Fortunately, there is also a story that is very different from that of Algeria: that of the South African atomic bomb. This is a unique story because South Africa, after acquiring military nuclear capability, decided to backtrack and abandon the programme: a unique case in the world! The story begins in 1957, when South Africa sought cooperation with the United States and Great Britain for the transfer of nuclear technology in exchange for its large reserves (and sales) of uranium.

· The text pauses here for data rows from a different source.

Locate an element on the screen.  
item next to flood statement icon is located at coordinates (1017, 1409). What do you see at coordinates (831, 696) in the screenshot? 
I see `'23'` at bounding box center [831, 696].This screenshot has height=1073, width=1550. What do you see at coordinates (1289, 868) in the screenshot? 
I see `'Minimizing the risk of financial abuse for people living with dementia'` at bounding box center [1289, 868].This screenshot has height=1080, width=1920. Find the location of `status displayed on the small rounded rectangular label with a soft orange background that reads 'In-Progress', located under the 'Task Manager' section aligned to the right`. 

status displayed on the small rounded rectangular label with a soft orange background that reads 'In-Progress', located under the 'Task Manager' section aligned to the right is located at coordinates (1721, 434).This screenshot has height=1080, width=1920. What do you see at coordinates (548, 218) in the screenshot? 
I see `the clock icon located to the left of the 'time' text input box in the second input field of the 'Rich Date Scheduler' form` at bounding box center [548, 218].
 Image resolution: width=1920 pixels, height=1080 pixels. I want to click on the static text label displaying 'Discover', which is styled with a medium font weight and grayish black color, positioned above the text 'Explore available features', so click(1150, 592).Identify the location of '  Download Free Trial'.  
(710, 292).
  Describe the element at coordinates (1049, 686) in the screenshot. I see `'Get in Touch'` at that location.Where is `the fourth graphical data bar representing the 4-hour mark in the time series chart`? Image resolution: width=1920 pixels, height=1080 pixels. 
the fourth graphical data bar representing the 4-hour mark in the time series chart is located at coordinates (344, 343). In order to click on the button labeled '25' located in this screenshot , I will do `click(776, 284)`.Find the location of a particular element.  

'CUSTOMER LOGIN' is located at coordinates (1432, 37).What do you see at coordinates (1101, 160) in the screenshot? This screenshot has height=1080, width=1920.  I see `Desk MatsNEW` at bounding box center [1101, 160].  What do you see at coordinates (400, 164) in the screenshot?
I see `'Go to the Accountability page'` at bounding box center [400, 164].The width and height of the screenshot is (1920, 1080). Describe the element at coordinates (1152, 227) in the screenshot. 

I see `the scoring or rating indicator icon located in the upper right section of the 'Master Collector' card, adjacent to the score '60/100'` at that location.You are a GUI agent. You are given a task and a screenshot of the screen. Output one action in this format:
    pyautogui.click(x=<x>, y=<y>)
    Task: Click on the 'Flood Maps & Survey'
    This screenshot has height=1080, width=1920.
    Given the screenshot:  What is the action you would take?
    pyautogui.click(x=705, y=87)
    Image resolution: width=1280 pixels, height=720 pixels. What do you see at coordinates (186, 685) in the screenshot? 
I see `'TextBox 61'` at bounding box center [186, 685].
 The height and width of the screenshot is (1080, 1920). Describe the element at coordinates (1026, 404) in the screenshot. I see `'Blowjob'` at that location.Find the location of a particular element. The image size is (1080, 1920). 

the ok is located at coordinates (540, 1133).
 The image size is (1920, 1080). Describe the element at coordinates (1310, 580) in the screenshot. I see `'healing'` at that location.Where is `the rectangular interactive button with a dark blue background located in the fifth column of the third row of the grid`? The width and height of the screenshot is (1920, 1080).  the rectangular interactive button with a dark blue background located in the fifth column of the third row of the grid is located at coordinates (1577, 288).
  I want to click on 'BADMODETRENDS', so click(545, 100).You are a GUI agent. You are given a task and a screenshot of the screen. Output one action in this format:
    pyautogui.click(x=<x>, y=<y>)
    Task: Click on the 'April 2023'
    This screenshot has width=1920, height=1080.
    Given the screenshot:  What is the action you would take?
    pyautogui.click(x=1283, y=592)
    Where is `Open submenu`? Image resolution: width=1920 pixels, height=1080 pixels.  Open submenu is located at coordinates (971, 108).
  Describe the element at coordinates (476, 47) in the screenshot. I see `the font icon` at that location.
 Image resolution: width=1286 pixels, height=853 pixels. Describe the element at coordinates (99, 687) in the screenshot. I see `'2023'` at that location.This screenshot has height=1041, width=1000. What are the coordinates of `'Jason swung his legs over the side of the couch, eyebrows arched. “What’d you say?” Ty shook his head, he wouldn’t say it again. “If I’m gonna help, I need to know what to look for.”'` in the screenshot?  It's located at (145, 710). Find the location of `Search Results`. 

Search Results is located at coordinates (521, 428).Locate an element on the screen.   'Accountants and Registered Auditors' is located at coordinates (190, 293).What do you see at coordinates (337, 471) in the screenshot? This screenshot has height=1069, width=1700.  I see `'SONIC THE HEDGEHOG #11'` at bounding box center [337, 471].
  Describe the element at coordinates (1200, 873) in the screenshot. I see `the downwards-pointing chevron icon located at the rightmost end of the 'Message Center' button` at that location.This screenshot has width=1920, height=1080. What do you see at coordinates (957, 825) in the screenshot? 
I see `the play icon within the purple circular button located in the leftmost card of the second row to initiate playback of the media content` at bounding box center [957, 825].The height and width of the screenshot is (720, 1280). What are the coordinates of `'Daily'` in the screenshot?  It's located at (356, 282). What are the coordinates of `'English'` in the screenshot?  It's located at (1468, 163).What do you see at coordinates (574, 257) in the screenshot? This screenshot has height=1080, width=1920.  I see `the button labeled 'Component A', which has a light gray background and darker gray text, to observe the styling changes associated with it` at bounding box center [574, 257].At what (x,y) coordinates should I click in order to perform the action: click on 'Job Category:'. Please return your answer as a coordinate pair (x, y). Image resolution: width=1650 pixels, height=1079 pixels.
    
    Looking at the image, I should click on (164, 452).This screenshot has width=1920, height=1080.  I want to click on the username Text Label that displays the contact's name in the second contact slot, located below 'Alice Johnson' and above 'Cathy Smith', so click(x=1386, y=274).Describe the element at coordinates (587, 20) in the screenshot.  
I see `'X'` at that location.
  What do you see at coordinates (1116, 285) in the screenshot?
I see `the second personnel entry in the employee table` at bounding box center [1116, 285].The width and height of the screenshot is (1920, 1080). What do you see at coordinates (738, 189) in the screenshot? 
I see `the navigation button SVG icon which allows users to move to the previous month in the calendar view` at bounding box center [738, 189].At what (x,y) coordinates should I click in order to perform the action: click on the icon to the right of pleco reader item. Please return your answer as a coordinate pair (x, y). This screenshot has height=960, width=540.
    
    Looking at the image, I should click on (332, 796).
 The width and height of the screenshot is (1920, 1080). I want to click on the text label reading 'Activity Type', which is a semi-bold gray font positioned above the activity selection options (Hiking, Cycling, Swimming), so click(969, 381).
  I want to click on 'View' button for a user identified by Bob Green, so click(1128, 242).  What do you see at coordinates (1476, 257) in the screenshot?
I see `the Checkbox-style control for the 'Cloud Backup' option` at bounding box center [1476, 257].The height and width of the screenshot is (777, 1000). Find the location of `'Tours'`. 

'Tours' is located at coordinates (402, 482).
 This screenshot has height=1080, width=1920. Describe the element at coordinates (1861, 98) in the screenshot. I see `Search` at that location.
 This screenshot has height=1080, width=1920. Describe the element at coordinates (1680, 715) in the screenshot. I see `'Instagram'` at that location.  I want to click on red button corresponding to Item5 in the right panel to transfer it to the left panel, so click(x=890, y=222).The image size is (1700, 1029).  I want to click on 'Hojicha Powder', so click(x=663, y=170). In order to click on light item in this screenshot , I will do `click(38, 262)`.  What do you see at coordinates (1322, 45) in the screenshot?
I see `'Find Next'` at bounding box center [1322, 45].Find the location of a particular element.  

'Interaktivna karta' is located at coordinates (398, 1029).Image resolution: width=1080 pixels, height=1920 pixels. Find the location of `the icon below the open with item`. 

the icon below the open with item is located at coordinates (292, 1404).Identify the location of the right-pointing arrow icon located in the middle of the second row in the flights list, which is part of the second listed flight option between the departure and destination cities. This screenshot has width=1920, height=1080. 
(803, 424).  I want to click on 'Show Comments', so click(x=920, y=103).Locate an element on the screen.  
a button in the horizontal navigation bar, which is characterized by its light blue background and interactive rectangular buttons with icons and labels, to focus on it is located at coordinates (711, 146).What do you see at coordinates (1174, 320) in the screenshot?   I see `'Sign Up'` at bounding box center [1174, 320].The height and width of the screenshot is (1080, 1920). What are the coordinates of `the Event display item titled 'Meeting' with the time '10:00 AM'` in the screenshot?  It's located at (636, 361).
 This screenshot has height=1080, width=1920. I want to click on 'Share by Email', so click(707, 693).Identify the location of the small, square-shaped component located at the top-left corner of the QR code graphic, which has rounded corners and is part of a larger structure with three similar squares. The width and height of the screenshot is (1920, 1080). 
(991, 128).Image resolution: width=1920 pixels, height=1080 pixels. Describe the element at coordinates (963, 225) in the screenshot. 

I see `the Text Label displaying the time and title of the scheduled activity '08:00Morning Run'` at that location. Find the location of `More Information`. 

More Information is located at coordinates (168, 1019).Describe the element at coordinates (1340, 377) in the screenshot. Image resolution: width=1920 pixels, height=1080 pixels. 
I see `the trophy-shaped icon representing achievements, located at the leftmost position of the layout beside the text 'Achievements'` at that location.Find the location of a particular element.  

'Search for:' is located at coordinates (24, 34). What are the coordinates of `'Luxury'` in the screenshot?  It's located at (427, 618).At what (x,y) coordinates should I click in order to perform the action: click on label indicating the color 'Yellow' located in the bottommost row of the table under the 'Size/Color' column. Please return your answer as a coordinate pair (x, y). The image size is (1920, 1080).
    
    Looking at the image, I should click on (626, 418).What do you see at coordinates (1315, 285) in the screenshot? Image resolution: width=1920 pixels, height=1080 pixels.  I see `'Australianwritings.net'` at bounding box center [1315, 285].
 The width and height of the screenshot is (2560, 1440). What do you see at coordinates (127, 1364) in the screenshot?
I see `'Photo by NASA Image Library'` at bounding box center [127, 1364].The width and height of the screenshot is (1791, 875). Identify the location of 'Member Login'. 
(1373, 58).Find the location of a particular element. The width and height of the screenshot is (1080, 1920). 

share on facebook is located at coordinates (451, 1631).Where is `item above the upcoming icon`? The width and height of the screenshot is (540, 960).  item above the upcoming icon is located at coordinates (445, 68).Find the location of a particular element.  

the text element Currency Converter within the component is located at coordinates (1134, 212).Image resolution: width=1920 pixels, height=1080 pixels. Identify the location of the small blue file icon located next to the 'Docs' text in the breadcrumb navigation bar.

In the mid-1960s, the first research reactor was built in Pelindaba, and in 1974 an agreement was signed (with France) for the construction of a production plant near Cape Town. At the same time, the race to build a nuclear arsenal began, fuelled by the lack of protection due to diplomatic isolation caused by the apartheid regime and fears linked to the civil war that broke out in Angola and Mozambique after Portugal’s withdrawal and the intervention of Cuban troops supported by the Soviet Union. It was the Soviet Union that reported the presence of a test site in the Kalahari Desert in 1977. In 1978, South African President Vorster decided to acquire an arsenal of six nuclear weapons by the mid-1980s as a deterrent. But in 1982, militants from the African National Congress (the opposition party to the apartheid regime) carried out an attack on a nuclear facility near Cape Town, creating a sense of danger on the home front. Meanwhile, Cold War tensions eased: the Cubans withdrew from Angola and South Africa withdrew from Namibia, which gained independence.
These changes rendered the decision to acquire a nuclear arsenal, which had never been openly declared, meaningless. In 1989, the new president, De Klerk, proceeded with the dismantling of the nuclear deterrent (which was completed by 1991 with the destruction of fissile material and weapons) and signed the Nuclear Non-Proliferation Treaty. The history of nuclear power in South Africa is unparalleled to this day. Although some believe that the decision to “roll back” was taken for racial reasons – i.e. dictated by the fear of a government composed of the African population possessing nuclear weapons – the South African case remains an unparalleled example of virtue.